Redis hashes

Introduction to Redis hashes

Redis hashes are record types structured as collections of field-value pairs. You can use hashes to represent basic objects and to store groupings of counters, among other things.

Examples

  • Represent a basic user profile as a hash:
> HSET user:123 username martina firstName Martina lastName Elisa country GB
(integer) 4
> HGET user:123 username
"martina"
> HGETALL user:123
1) "username"
2) "martina"
3) "firstName"
4) "Martina"
5) "lastName"
6) "Elisa"
7) "country"
8) "GB"
  • Store counters for the number of times device 777 had pinged the server, issued a request, or sent an error:
> HINCRBY device:777:stats pings 1
(integer) 1
> HINCRBY device:777:stats pings 1
(integer) 2
> HINCRBY device:777:stats pings 1
(integer) 3
> HINCRBY device:777:stats errors 1
(integer) 1
> HINCRBY device:777:stats requests 1
(integer) 1
> HGET device:777:stats pings
"3"
> HMGET device:777:stats requests errors
1) "1"
2) "1"

Basic commands

  • HSET sets the value of one or more fields on a hash.
  • HGET returns the value at a given field.
  • HMGET returns the values at one or more given fields.
  • HINCRBY increments the value at a given field by the integer provided.

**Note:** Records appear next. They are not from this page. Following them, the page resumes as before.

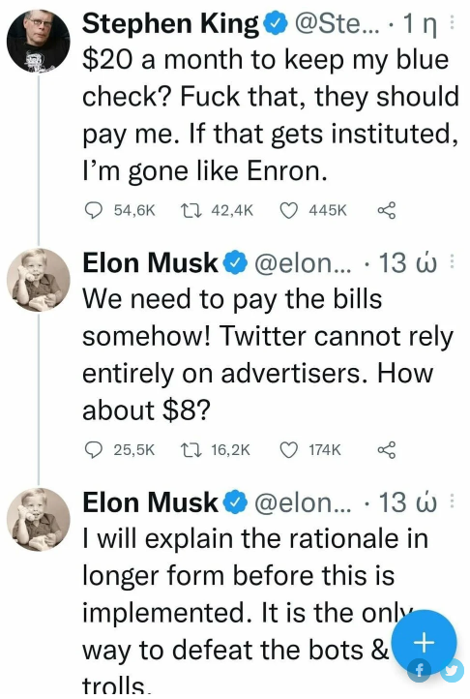Open more options on Elon Musk's $8 tweet
This screenshot has width=470, height=699.
tap(452, 261)
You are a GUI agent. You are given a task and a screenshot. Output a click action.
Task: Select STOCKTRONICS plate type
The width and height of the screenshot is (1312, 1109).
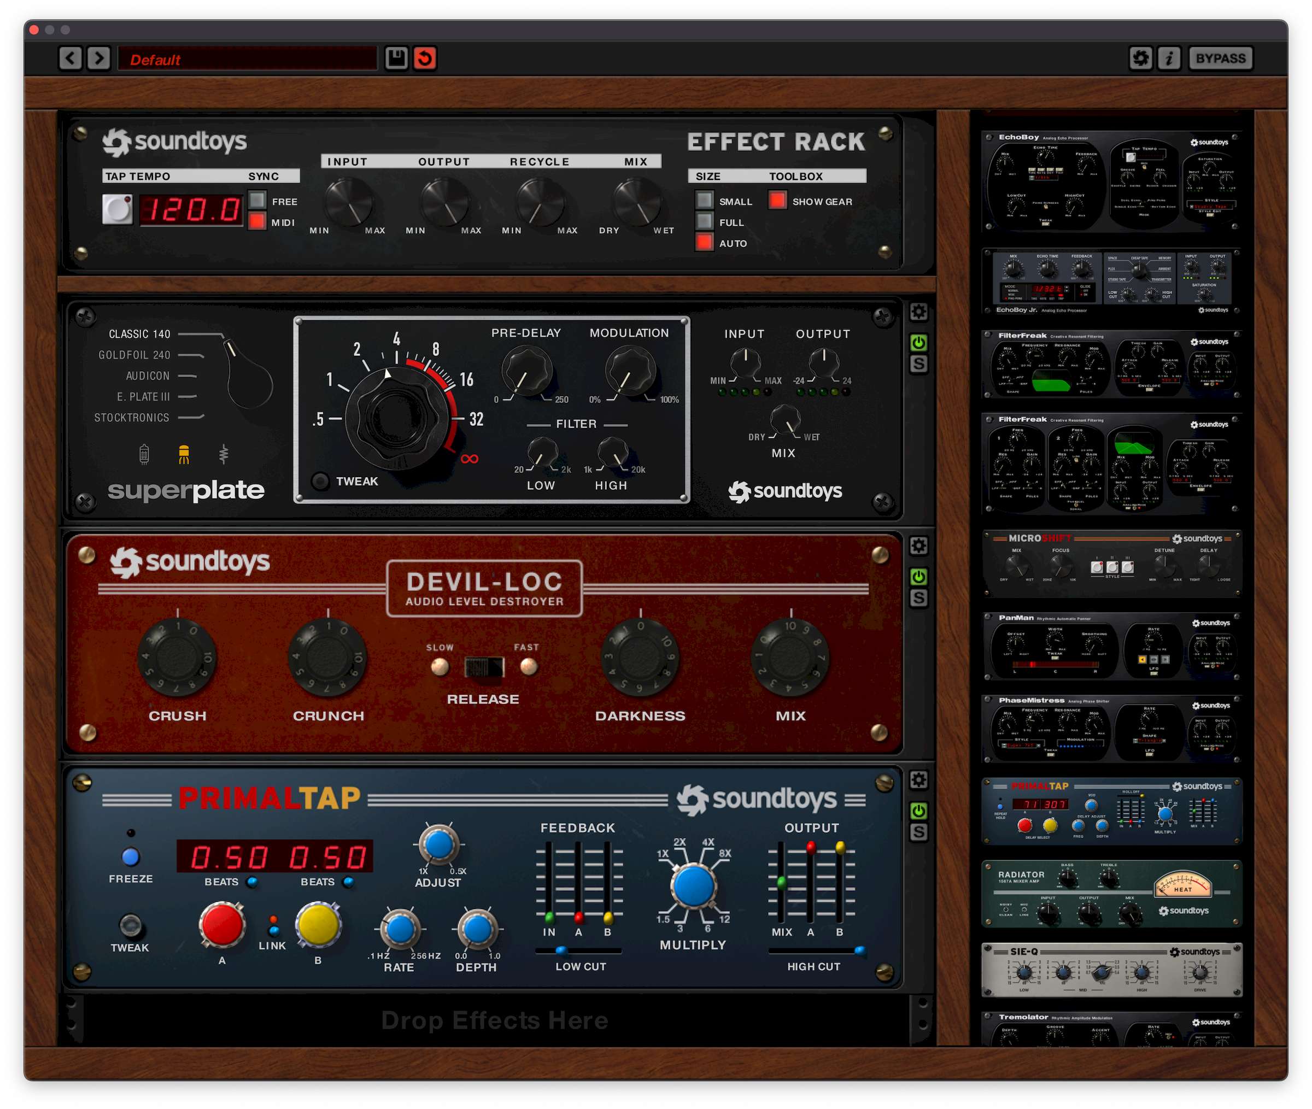click(x=132, y=417)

See the complete list of hash commands.

Performance

Most Redis hash commands are O(1).

A few commands - such as HKEYS, HVALS, and HGETALL - are O(n), where n is the number of field-value pairs.

Limits

Every hash can store up to 4,294,967,295 (2^32 - 1) field-value pairs. In practice, your hashes are limited only by the overall memory on the VMs hosting your Redis deployment.